Modulation of EGR1 Expression by Hyperglycemia in Swine Rotator Cuff Tendons

Abstract

Diabetes mellitus is known to impair tendon structure and function, yet the molecular mechanisms linking hyperglycemia to tendon degeneration remain poorly understood. This study investigated the expression of early growth response-1 (EGR1) and its association with toll-like receptor 4 (TLR4) and nuclear factor kappa B (NF-κB) signaling pathways in the rotator cuff tendons of hyperglycemic swine, a model chosen for its anatomical similarity to humans. Rotator cuff tendon tissues were collected from normal and hyperglycemic swine and analyzed using histology, qRT-PCR, Western blotting, and immunohistochemistry. Histological evaluation revealed altered tenocyte morphology and increased cellularity in hyperglycemic tendons. qRT-PCR results showed significant transcriptional upregulation of EGR1, TLR4, and NF-κB in hyperglycemic samples, suggesting activation of inflammatory and stress-response pathways. However, protein analysis revealed a non-significant decrease in EGR1 levels and modest increases in TLR4 and NF-κB, indicating possible post-transcriptional regulation. This discrepancy between mRNA and protein levels of EGR1 may be attributed to altered stress granule dynamics under hyperglycemic conditions. These findings elucidate a novel interplay among metabolic stress, innate immune signaling, and translational regulation in tendon tissue, proposing that targeting TLR4 signaling or stress granule formation may offer therapeutic potential for preserving tendon integrity in diabetic patients.

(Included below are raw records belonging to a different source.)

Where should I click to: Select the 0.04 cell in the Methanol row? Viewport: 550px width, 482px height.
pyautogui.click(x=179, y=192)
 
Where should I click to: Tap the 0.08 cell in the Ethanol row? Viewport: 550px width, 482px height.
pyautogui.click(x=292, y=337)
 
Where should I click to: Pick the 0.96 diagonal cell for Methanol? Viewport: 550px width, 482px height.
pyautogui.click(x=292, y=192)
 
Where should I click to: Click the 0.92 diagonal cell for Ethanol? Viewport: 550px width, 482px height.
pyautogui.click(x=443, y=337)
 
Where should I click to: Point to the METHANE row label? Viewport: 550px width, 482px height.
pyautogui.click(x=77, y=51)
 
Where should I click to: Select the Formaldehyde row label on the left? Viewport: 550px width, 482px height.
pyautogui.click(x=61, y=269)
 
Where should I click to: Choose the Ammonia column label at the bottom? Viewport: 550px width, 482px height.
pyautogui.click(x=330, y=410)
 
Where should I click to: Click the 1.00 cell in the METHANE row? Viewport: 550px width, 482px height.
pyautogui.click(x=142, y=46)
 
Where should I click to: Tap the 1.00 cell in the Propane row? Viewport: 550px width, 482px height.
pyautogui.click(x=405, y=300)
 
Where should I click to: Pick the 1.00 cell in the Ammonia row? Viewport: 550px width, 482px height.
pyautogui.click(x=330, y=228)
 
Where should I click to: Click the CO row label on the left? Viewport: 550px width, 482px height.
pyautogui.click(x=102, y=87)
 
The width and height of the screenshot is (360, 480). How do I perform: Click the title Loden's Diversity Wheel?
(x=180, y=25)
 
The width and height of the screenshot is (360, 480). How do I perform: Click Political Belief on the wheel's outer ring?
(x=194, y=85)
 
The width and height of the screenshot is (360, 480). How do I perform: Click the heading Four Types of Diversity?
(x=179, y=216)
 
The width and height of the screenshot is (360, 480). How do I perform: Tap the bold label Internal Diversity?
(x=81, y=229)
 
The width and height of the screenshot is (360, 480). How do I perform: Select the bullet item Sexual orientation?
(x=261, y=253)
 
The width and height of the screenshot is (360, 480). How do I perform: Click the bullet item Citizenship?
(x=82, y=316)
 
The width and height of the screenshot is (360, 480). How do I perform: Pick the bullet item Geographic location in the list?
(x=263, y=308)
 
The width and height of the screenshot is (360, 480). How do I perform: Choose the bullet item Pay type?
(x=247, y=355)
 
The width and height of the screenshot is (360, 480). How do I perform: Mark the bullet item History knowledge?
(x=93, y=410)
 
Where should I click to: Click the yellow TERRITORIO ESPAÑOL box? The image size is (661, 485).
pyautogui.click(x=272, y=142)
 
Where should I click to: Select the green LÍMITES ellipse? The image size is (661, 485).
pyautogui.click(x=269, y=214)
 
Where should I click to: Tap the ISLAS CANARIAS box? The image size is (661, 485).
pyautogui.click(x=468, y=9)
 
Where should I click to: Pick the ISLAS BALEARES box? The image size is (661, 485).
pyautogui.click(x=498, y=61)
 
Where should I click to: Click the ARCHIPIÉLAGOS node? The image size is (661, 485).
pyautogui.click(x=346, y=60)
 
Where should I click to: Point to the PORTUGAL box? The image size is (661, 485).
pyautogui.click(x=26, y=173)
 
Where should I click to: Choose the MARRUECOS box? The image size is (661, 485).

Keywords: Diabetes; Early growth response-1; Hyperglycemia; Inflammation; Rotator cuff tendon; Stress granules; Toll-like receptor.

Figure 1:

Representative hematoxylin and eosin (H&E) stained sections of rotator cuff tendons from normoglycemic (A) and hyperglycemic (B) swine. Black arrows indicate elongated tenocyte nuclei; arrowhead indicates rounded tenocyte nuclei; green arrows denote regions with absent or poorly visible nuclei; red arrows highlight areas of increased cellularity. Images are representative of all histology analyses for n = 6 (Normal swine) and n = 6 (Hyperglycemic swine).

Figure 2:

Quantitative real-time PCR (qRT-PCR) analysis of gene expression levels in rotator cuff tendons under hyperglycemic and normoglycemic conditions. (A) Expression of EGR1. (B) Expression of TLR-4. (C) Expression of NF-κB. Gene expression was normalized to 18S rRNA and calculated using the ^ΔΔCt method. Data are presented as mean ± SD. n = 6 for normal swine and n = 6 for hyperglycemic swine. *p < 0.05, **p < 0.01.

Figure 3:

Western blot analysis of protein expression in rotator cuff tendon lysates from normoglycemic and hyperglycemic swine. (A) Representative immunoblots for early growth response protein 1 (EGR1; 57 kDa), Toll-like receptor 4 (TLR4; 110 kDa), nuclear factor kappa B (NF-κB; 60 kDa), and 14–3-3-ζ (52 kDa) as a loading control. (B–D) Densitometric quantification of EGR1, TLR4, and NF-κB normalized to 14–3-3-ζ. Data are presented as mean ± SD. Sample sizes: n = 6 for normal swine and n = 6 for hyperglycemic swine.

Figure 4:

Immunohistochemical analysis of EGR1, TLR4, and NF-κB expression in RCT under normoglycemic and hyperglycemic conditions. (A, C, E) Representative IHC images of tendon tissue sections stained for EGR1 (A), TLR4 (C), and NF-κB (E) in normoglycemic (left) and hyperglycemic (right) groups. (B, D, F) Quantification of mean staining intensity for EGR1 (B), TLR4 (D), and NF-κB (F). Data are presented as mean ± SD. Images are representative of all IHC analyses for n = 6 for normal swine and n = 6 for hyperglycemic swine.